Dans un communiqué publié à l’issue de leur rencontre, les représentants syndicaux ont dénoncé les déclarations du directeur général de la compagnie, qui, selon eux, comportent des chiffres et des informations erronés concernant la disponibilité réelle des bus et la capacité opérationnelle de la compagnie. Le communiqué met en lumière les problèmes structurels et organisationnels persistants, notamment un parc de bus vieillissant et délabré, ainsi que l’exclusion systématique de la région du Sahel dans l’attribution de véhicules adaptés pouvant desservir efficacement trois gouvernorats.
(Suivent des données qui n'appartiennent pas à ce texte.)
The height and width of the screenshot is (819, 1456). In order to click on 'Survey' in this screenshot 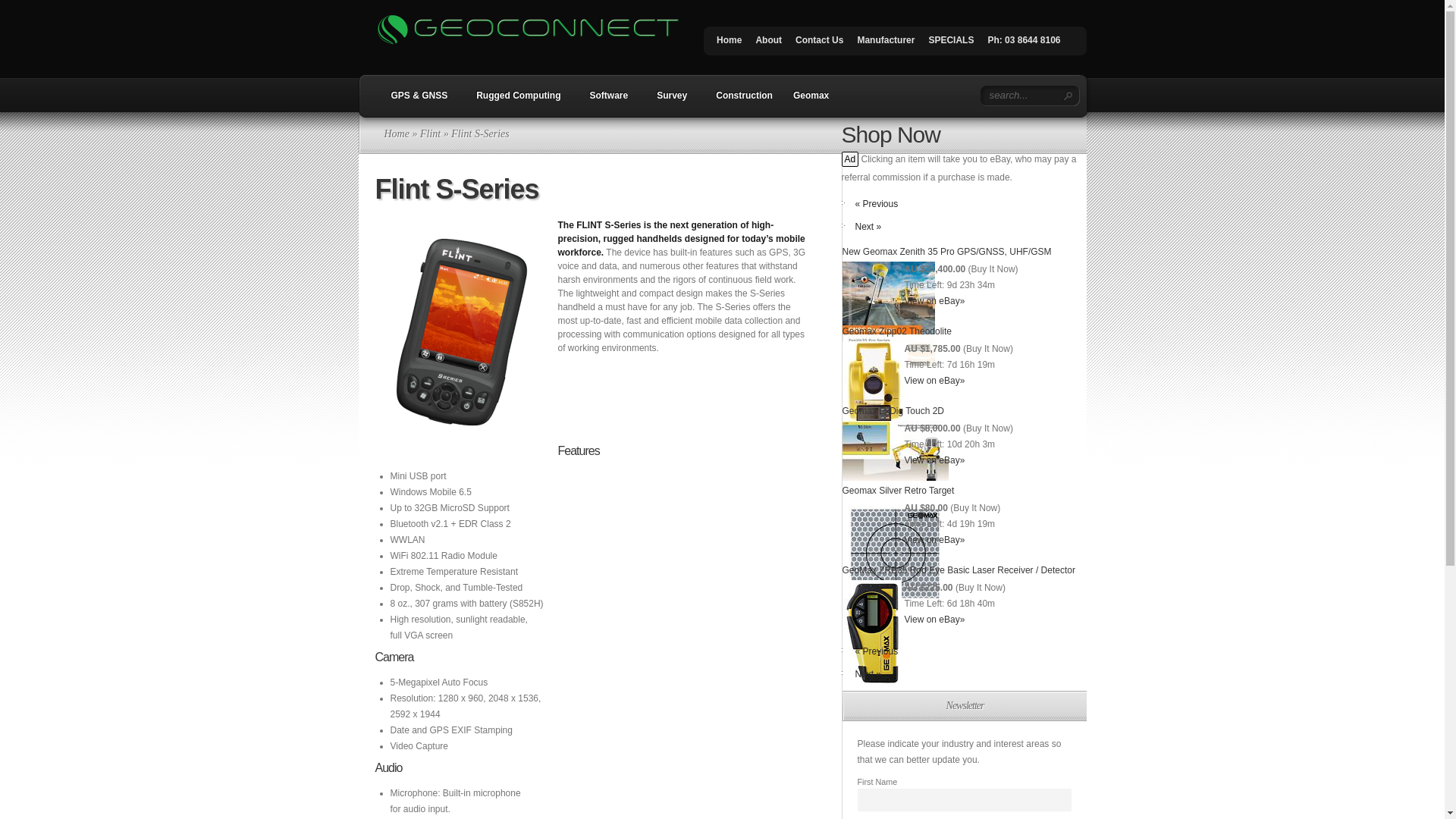, I will do `click(667, 100)`.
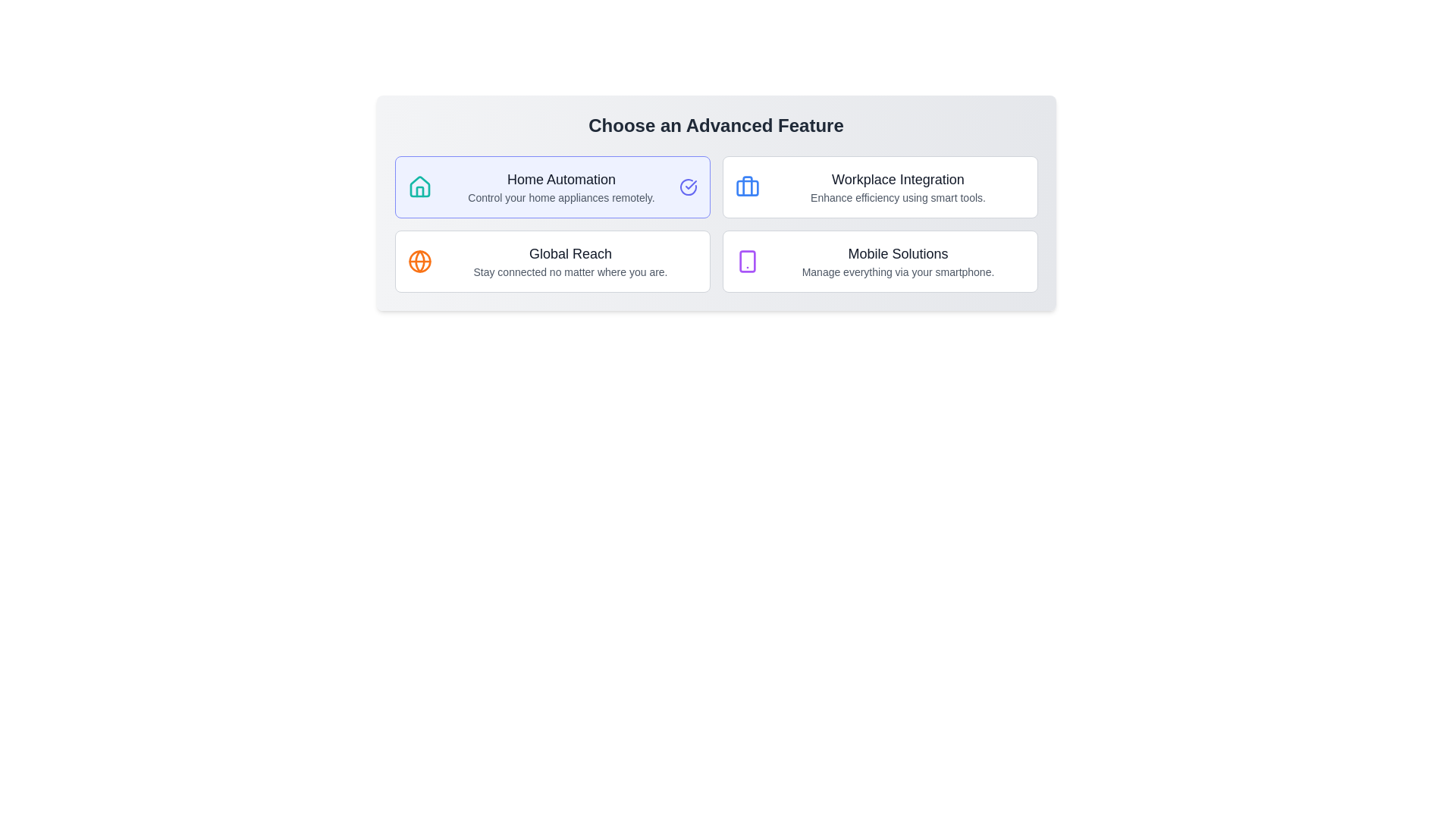 The image size is (1456, 819). I want to click on the 'Workplace Integration' button located in the first row of the second column in the grid layout, so click(880, 186).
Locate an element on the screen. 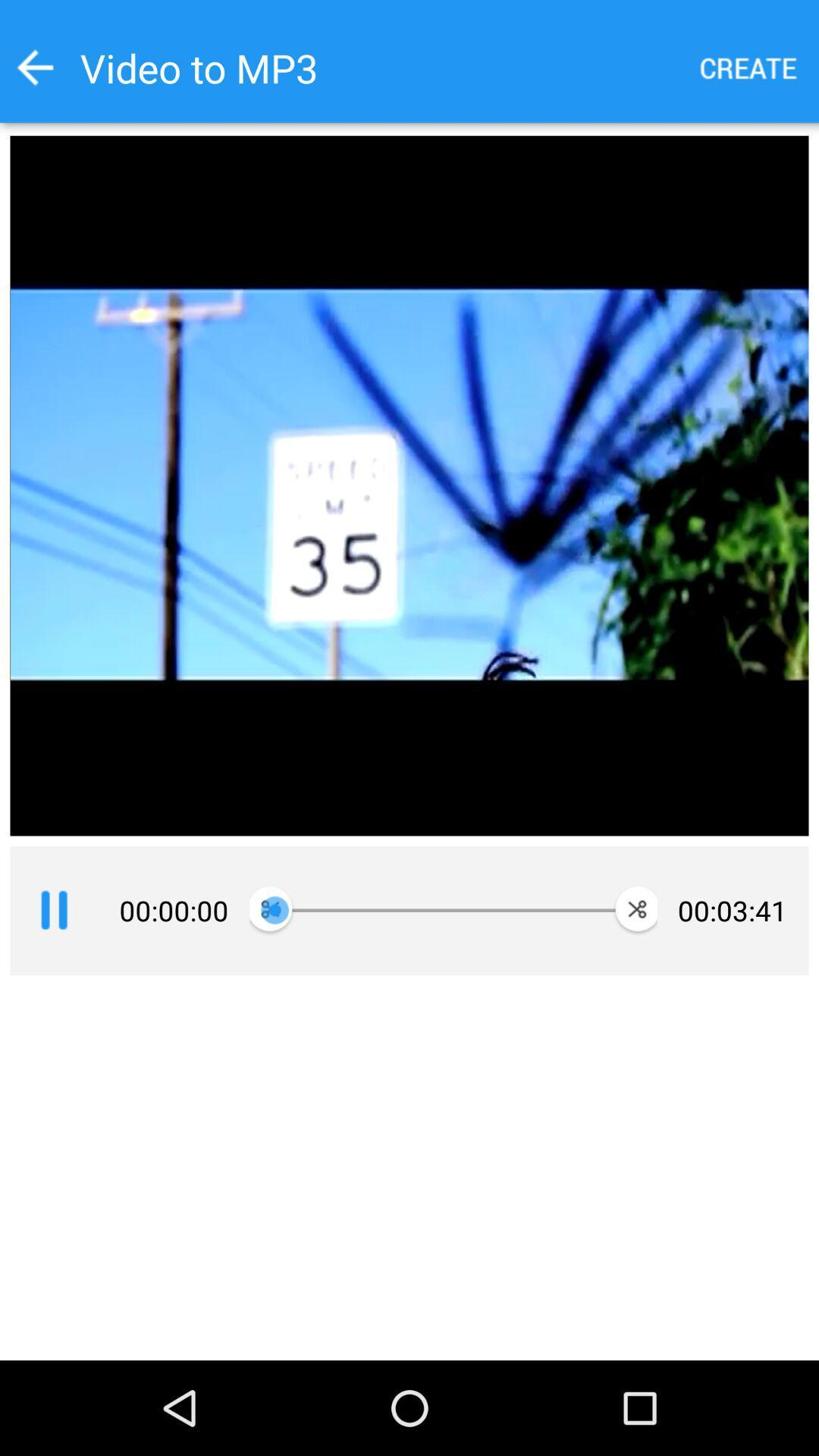  go back is located at coordinates (34, 67).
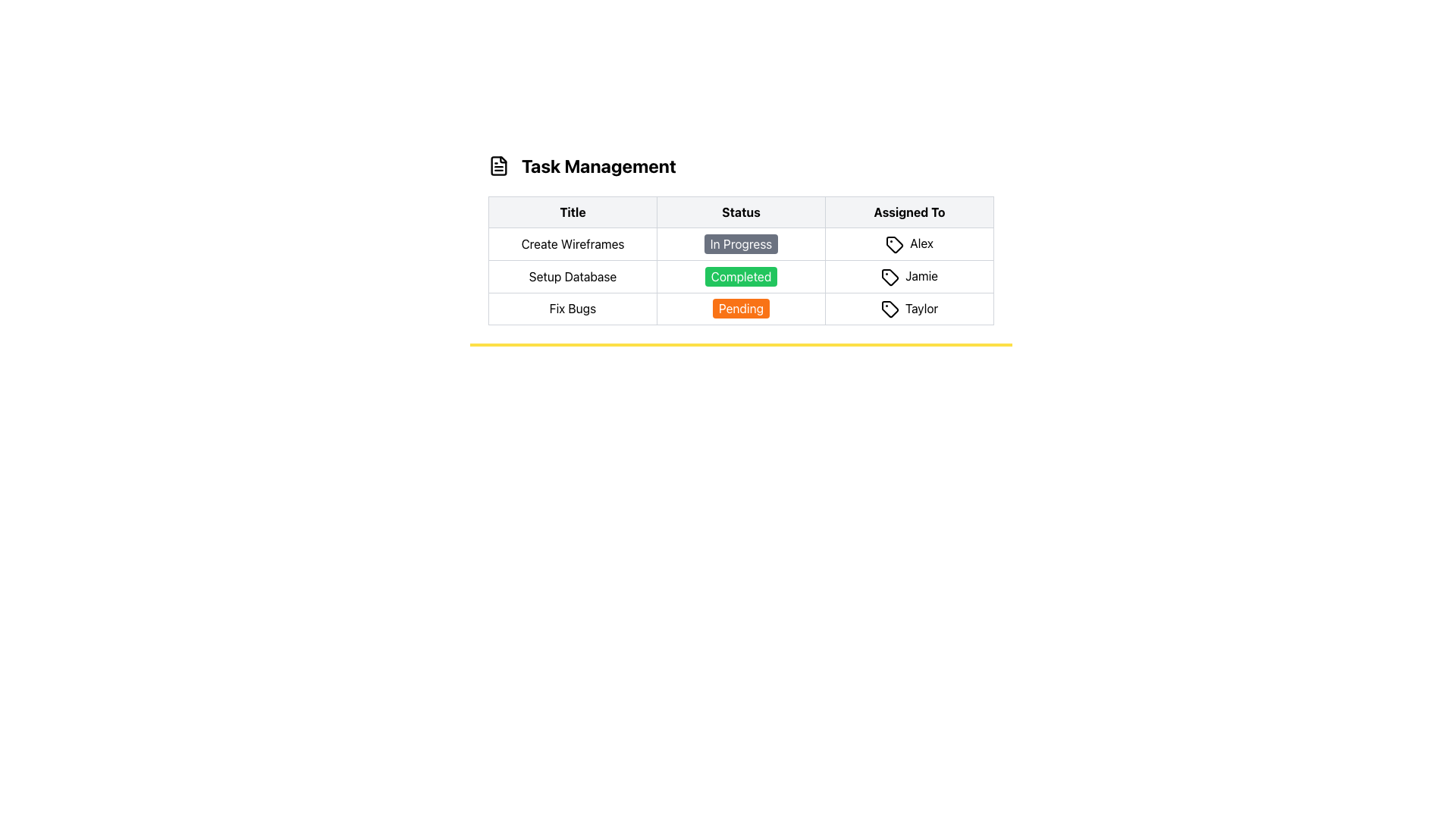 The image size is (1456, 819). Describe the element at coordinates (498, 166) in the screenshot. I see `the document-related feature icon located near the top-left corner of the interface, above the center of the table` at that location.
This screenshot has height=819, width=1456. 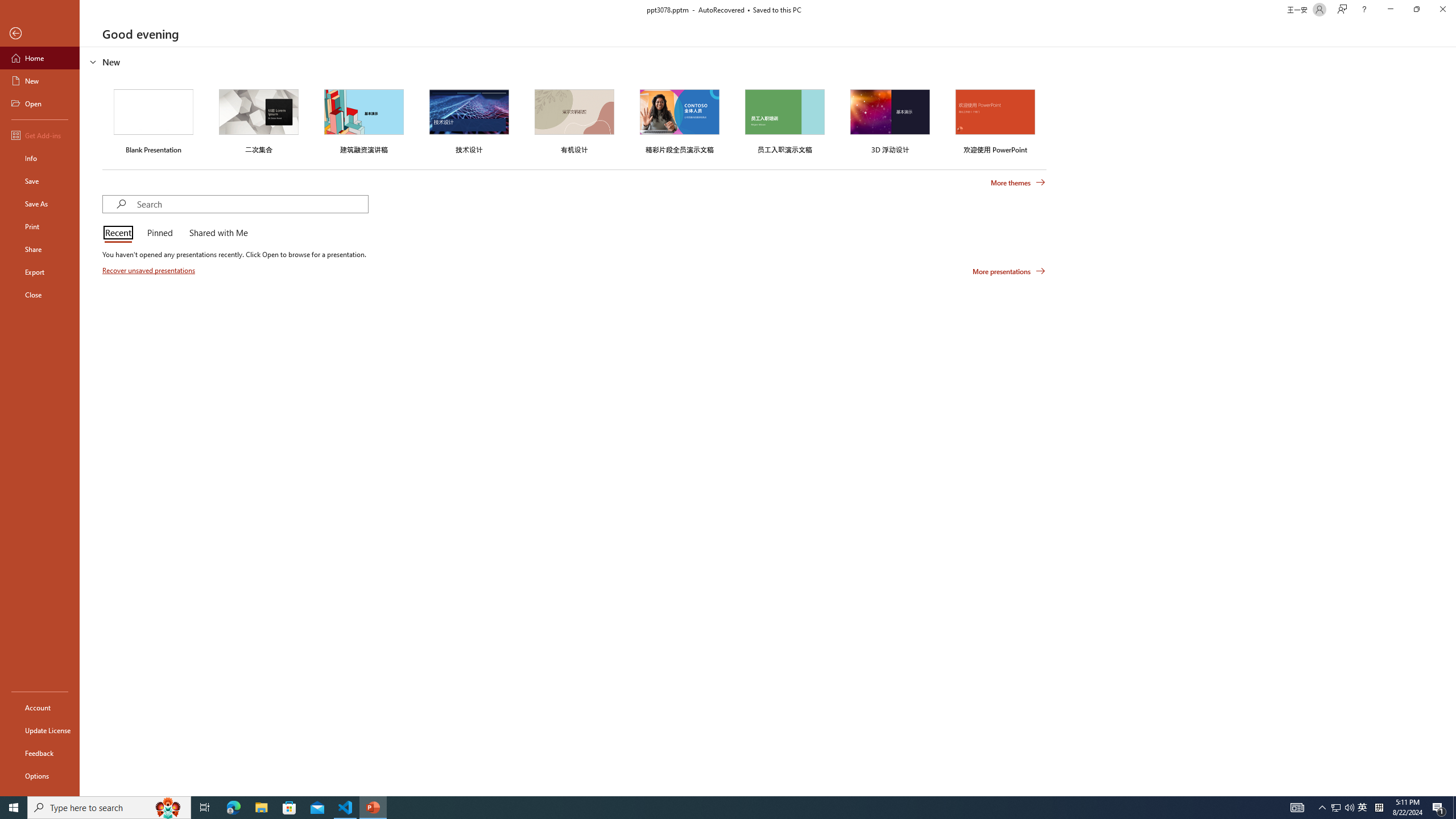 I want to click on 'Update License', so click(x=39, y=730).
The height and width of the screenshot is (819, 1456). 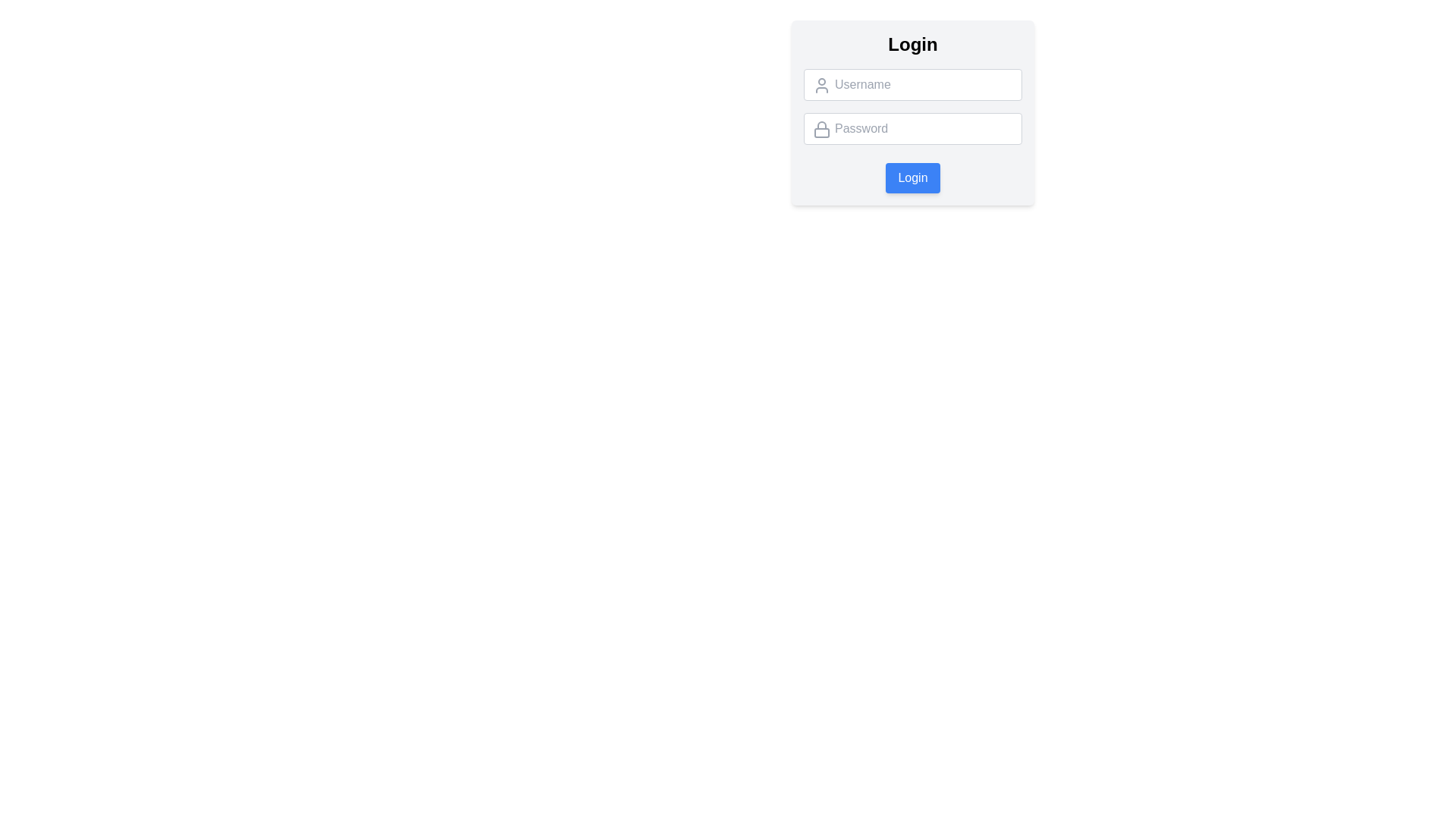 What do you see at coordinates (821, 85) in the screenshot?
I see `the username icon located inside the username input field, positioned to the left of the text entry area` at bounding box center [821, 85].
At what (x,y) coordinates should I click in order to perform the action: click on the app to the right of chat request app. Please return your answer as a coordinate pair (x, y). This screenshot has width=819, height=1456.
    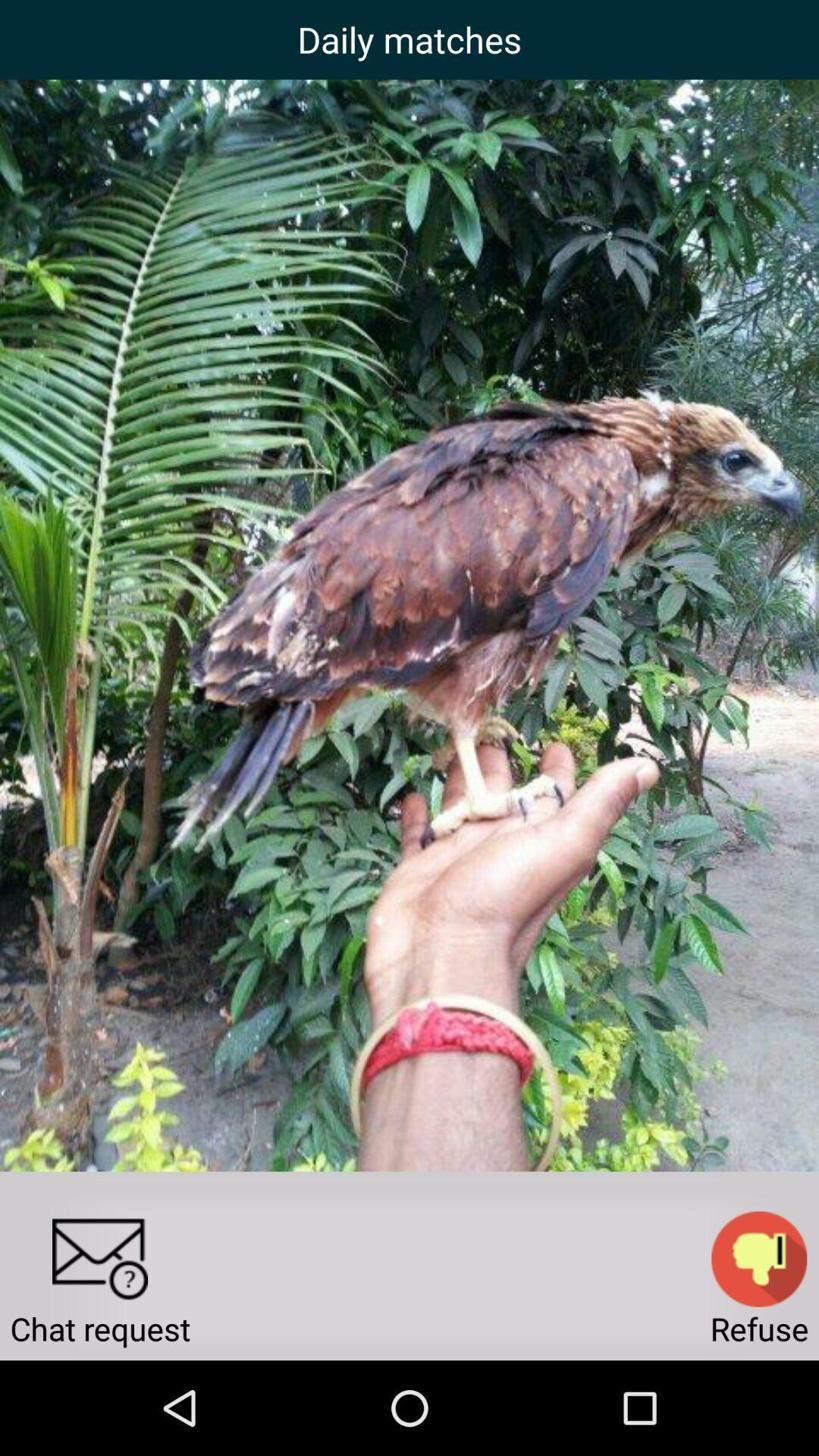
    Looking at the image, I should click on (759, 1259).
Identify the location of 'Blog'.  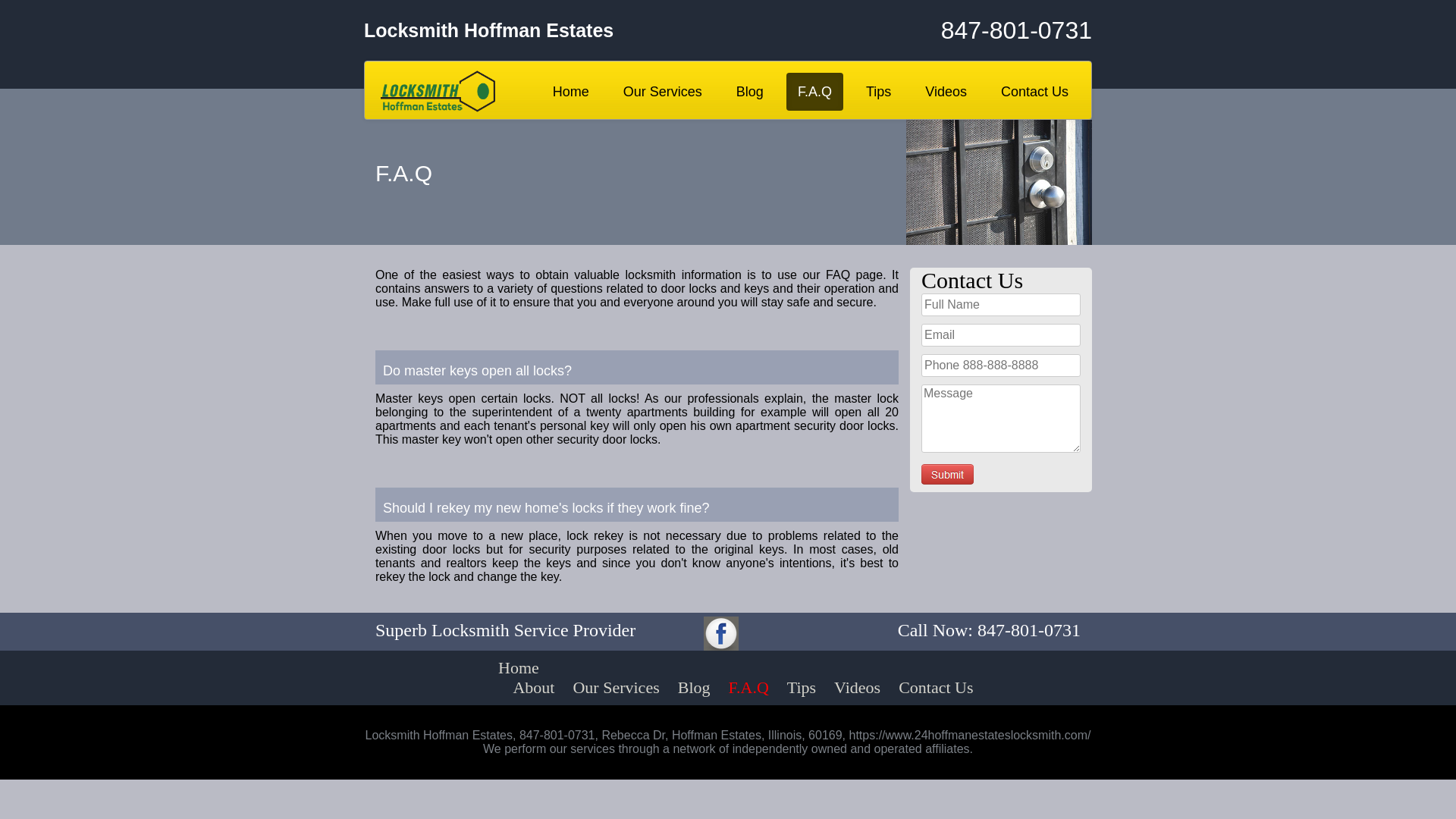
(723, 91).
Les syndicalistes ont averti que si l’autorité de tutelle ne reconsidère pas sa position concernant le transport public dans la région, ils se tiennent prêts à engager des actions de protestation légales et progressives, afin de défendre les droits des agents et de garantir un service sûr et efficace pour les usagers.
Cette situation illustre une crise structurelle persistante du transport public dans la région du Sahel, où la STS continue de souffrir d’un manque alarmant de véhicules, impactant directement la sécurité et le confort des passagers, notamment les élèves dépendant du transport scolaire.
Rappelons que les habitants de Menzel Gare (Sidi Bouali) ont organisé, ce vendredi 24 octobre, une manifestation pour dénoncer la dégradation de la qualité du transport public, particulièrement après l’accident impliquant le jeune Omar, un élève qui a chuté à travers une ouverture dans la porte d’un bus scolaire.